(Collected data entries)
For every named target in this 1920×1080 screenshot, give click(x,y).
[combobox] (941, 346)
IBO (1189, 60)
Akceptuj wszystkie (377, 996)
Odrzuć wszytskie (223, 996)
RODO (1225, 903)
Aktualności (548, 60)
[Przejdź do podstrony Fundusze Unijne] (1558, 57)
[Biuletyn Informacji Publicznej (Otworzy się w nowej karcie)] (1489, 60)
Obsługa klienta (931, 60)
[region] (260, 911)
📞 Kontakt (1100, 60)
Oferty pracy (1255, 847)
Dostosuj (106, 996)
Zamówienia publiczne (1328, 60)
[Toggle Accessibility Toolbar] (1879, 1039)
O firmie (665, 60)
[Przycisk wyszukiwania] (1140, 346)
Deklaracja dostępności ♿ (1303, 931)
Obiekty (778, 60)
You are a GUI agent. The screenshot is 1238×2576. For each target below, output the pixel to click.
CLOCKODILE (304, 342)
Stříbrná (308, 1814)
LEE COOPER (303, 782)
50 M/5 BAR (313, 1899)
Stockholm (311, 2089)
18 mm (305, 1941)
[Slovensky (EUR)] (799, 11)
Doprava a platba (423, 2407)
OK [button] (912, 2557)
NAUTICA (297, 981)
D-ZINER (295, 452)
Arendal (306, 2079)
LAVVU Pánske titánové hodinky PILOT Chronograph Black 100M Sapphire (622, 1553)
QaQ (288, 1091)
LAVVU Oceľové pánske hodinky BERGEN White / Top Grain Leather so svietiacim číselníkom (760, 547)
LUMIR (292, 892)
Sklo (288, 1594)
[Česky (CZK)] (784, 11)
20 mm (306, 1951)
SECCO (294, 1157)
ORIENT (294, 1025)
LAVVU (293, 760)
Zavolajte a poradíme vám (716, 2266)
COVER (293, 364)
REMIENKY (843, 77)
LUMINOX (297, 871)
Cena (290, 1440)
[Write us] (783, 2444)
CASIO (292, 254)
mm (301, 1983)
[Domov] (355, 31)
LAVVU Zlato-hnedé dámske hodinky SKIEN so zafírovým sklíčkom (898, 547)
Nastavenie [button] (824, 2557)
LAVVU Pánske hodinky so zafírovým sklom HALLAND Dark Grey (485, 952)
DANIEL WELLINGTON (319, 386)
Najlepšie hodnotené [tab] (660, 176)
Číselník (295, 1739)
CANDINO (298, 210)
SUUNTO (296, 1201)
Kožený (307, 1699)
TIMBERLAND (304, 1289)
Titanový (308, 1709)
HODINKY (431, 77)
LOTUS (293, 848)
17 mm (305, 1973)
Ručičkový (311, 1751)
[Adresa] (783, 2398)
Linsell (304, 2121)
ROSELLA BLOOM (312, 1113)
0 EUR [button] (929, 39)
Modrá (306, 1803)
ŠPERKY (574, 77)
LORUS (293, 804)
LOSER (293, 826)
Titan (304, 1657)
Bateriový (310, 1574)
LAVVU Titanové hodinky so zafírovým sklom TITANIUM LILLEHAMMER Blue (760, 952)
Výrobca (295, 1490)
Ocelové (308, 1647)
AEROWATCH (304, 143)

WORK INSTRUCTIONS
Considering only the data above, return the lines in which "screenshot" occurs.

YOUR RESPONSE
For every named target in this 1920×1080 screenshot, give click(x,y).
You are a GUI agent. The screenshot is 1238×2576. For each target below, output the pixel to click.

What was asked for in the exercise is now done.